The senior-most guest artist on the album, making a spoken cameo appearance, is Okey Chenoweth, 93--who first directed Deffaa on stage when Deffaa was just 14 years old. He introduces Deffaa singing a never-before-recorded song that the legendary George M. Cohan wrote when Cohan was dying, "Life is Like a Musical Comedy." Deffaa notes: "Cohan's been my most important source of inspiration since I was nine. I'm grateful I get a chance to make the first studio recording of his final song--his last statement on life. And i means the world to me to have Okey Chenoweth, who's been a terrific friend and guide since I was 14, introducing the number."

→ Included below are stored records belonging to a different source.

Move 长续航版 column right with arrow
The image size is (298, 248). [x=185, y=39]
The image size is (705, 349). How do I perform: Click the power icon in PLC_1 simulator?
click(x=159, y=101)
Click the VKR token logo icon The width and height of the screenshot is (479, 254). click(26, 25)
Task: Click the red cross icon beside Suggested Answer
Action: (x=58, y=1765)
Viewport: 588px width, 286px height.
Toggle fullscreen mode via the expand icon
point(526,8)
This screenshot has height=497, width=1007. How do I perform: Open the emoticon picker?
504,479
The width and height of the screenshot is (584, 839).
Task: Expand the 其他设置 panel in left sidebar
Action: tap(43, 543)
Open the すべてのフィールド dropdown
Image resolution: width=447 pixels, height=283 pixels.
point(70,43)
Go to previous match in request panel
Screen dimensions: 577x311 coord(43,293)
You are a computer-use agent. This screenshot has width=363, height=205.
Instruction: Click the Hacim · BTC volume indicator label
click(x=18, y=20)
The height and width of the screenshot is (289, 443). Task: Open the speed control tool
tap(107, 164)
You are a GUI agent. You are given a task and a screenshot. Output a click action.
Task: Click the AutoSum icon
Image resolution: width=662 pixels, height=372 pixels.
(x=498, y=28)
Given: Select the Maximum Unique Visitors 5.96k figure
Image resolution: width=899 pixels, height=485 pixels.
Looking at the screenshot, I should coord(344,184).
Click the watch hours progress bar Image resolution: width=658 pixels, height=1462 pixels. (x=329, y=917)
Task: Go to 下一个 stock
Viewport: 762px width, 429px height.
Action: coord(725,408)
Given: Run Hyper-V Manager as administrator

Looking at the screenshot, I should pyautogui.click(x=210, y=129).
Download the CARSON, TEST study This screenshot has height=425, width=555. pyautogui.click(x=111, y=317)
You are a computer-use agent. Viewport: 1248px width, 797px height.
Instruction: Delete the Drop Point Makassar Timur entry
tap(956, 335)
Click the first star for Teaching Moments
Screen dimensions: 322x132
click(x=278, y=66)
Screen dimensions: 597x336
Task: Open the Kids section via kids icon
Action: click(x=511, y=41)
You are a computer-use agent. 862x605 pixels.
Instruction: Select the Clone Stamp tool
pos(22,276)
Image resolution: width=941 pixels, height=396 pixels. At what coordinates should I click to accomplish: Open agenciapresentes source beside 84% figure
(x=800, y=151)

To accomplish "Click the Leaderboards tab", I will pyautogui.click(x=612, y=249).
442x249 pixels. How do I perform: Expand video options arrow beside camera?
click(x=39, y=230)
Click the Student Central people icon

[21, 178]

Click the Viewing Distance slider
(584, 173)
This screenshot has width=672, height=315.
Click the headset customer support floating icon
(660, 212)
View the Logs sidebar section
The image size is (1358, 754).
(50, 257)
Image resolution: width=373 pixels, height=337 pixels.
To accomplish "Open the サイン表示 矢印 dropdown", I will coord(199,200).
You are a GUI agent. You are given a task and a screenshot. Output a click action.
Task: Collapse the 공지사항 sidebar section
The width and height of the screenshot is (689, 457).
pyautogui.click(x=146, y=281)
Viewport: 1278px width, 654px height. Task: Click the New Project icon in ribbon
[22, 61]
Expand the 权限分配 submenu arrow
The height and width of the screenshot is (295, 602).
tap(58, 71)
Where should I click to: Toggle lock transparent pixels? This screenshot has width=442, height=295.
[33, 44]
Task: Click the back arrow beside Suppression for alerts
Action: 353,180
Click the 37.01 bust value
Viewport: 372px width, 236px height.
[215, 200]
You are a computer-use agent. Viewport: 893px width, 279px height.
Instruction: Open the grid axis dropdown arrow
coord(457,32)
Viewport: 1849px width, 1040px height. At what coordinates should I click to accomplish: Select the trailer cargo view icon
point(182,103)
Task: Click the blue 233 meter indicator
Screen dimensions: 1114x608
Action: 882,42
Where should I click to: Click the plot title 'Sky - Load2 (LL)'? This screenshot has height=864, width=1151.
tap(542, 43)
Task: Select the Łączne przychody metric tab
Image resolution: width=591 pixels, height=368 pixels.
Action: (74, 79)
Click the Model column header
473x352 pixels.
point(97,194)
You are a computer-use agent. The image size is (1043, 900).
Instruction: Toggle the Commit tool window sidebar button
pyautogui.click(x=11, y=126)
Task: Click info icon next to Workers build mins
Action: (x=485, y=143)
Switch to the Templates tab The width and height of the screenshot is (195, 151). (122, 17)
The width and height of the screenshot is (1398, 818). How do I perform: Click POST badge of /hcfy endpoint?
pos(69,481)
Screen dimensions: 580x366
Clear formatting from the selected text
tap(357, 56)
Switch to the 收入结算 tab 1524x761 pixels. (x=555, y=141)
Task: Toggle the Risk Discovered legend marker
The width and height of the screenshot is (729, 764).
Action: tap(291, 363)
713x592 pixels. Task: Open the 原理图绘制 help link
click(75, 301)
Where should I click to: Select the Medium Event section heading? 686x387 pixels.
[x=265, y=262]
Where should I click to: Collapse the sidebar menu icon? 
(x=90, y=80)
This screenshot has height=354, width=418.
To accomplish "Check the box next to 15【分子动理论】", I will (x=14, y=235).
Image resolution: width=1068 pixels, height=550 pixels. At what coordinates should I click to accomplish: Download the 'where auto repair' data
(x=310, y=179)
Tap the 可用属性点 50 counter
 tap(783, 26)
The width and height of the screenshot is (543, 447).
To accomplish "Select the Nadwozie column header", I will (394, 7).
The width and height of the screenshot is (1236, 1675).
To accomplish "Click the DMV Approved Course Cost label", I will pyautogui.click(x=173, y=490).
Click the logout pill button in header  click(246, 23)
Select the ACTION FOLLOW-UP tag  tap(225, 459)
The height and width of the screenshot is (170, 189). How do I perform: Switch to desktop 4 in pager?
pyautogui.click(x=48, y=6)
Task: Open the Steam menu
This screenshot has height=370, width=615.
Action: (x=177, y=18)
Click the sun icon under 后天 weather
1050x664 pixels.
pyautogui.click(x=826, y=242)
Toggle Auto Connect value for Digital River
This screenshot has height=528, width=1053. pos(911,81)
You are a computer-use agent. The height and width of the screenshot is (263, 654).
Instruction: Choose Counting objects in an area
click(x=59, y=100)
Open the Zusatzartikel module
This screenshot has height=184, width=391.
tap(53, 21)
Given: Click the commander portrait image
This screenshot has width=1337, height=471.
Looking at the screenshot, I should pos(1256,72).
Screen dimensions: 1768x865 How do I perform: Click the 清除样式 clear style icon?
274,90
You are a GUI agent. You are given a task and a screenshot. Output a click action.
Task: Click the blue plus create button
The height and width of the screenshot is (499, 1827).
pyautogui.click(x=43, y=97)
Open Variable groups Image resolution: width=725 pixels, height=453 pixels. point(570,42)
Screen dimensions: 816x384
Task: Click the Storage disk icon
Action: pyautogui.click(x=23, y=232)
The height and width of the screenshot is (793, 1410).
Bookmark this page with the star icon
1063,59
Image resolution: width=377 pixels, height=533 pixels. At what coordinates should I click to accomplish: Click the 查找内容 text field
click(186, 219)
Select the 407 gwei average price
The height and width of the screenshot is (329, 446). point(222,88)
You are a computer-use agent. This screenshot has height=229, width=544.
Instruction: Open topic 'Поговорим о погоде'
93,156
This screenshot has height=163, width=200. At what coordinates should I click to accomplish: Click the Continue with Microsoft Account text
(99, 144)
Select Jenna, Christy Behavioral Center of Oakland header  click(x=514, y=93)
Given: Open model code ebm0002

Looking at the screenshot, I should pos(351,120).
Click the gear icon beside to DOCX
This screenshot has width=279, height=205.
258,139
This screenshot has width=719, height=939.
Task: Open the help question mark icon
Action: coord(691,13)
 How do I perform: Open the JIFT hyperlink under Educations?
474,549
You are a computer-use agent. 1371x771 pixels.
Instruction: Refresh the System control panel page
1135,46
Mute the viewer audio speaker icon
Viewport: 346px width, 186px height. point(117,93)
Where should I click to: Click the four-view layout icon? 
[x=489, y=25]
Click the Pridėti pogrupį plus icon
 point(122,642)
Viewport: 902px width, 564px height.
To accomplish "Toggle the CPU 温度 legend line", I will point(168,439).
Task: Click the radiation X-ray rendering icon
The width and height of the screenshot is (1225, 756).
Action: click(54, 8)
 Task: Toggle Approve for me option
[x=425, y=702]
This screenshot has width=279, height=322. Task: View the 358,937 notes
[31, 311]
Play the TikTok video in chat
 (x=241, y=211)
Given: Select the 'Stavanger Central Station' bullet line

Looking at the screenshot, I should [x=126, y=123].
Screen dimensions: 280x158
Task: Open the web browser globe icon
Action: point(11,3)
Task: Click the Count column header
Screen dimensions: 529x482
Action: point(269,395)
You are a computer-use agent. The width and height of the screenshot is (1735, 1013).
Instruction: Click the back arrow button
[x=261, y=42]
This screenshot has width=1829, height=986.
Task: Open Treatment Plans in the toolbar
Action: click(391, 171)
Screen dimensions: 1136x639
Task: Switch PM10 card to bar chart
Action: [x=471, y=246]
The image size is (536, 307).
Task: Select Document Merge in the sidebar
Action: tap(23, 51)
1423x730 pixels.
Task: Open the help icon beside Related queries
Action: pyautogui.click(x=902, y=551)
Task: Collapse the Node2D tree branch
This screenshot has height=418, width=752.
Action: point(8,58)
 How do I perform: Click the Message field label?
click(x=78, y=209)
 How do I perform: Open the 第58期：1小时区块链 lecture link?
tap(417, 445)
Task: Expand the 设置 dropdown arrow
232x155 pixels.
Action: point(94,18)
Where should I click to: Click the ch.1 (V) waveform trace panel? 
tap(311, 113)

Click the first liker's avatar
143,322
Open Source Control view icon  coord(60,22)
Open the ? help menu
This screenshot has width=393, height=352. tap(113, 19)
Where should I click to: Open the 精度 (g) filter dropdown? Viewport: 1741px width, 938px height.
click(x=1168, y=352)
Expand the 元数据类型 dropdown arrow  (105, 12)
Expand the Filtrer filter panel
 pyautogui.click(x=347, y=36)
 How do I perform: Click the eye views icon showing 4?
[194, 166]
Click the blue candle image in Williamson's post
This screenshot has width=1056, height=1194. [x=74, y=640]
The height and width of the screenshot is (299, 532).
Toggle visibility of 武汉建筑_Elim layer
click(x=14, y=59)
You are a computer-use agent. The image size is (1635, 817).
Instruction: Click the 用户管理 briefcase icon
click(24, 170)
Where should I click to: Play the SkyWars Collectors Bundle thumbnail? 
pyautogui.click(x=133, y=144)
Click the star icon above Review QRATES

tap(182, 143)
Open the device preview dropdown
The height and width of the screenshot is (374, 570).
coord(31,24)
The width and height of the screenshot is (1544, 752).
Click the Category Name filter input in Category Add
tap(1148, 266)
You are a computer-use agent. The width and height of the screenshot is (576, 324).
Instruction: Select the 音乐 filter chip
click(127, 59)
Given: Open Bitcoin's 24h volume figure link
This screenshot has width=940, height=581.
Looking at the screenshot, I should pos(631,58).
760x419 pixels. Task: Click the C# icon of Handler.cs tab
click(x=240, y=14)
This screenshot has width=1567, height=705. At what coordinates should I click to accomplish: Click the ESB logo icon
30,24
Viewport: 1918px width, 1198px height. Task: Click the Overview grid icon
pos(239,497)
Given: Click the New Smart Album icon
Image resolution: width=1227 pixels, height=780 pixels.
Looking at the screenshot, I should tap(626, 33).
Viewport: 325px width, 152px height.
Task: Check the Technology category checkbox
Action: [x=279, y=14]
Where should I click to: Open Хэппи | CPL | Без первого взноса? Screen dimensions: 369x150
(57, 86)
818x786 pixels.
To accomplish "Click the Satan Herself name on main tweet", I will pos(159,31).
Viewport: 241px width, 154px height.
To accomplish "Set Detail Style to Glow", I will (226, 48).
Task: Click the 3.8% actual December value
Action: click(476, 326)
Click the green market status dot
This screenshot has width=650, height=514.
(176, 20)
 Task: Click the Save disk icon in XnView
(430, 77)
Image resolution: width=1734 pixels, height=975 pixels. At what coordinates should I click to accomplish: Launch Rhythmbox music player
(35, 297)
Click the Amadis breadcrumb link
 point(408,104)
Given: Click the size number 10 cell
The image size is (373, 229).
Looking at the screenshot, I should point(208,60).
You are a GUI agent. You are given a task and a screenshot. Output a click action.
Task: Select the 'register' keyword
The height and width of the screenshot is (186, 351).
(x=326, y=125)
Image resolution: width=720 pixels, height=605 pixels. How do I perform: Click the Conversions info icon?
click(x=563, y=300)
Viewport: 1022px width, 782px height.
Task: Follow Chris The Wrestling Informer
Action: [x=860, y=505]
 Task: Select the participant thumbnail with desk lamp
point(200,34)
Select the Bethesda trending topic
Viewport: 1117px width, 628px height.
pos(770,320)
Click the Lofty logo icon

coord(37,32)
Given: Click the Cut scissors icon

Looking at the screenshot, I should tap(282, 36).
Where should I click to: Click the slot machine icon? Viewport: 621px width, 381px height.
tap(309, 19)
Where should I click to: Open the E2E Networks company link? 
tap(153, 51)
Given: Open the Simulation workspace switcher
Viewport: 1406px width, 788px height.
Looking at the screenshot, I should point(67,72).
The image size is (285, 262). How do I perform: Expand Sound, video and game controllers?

Deffaa has sung numbers from time to time on the 38 albums that he's produced; at jazz festivals (like the Flushing Town Hall Jazz Jams, where he's performed numbers heard on this album); and at clubs like Birdland. But "Chip Deffaa's Tin Pan Alley" is the first vocal album of his own. He notes: "Carol Channing used to tell me, 'Create something every day.' She felt it was good for you--it lifts your spirits and helps keep you whole and well. And I agree. I've kept above my desk since college days a quote from the author-adventurer Richard Halliburton: 'If a man does not sing while he works, there must be something wrong with the man or with the work.' This album was so much fun to make.

"The first number I recorded for it was 'I Know Darn Well I Can Do Without Broadway But Can Broadway Do Without Me?," performed with a couple of young singers I always like seeing, Logan and Lawson Saby. We had such a good time, I knew right away that we were on the right track. We're singing with joy--and that's the best feeling in the world. And Katherine Paulsen--always a treat to sing with--joins me on a number from my show 'George M. Cohan Tonight!,' 'All-American Sweetheart' that I actually originally rote when I was just 17. And the one-and-only Jon Peterson, who stars in the new film version of my show 'George M. Cohan Tonight!'--which has won 18 awards on the film-festival circuit so far--sings and tap-dances as only he can. All of the guest-stars have long associations with me, and it's an honor to have them join me."

The album is sub-titled "Songs I Sing to My Deer." Deffaa adds: "I sing these songs--and many more--most nights to the deer where I live. They'll gather close as a I sing to them and feed them. It's a nice way for me to end the day. My friend Lori Jacobs suggested that sub-title 'Songs I Sing to My Deer." I hope the deer approve!"

Frank Avellino handled graphic design for the album; and Steve Garrin, Matthew Nardozzi, Jessee Dakota Riehl, and Bryan Guillen are credited with production assistance. Slau Halatyn recorded, mixed, and mastered the album. Jonathan Melvin Smith did the photography. The album is jointly dedicated to veteran radio-host David Kenney (and even incudes a recording of Kenney's theme, "Everything Old is New Again') and to the late Todd Fisher.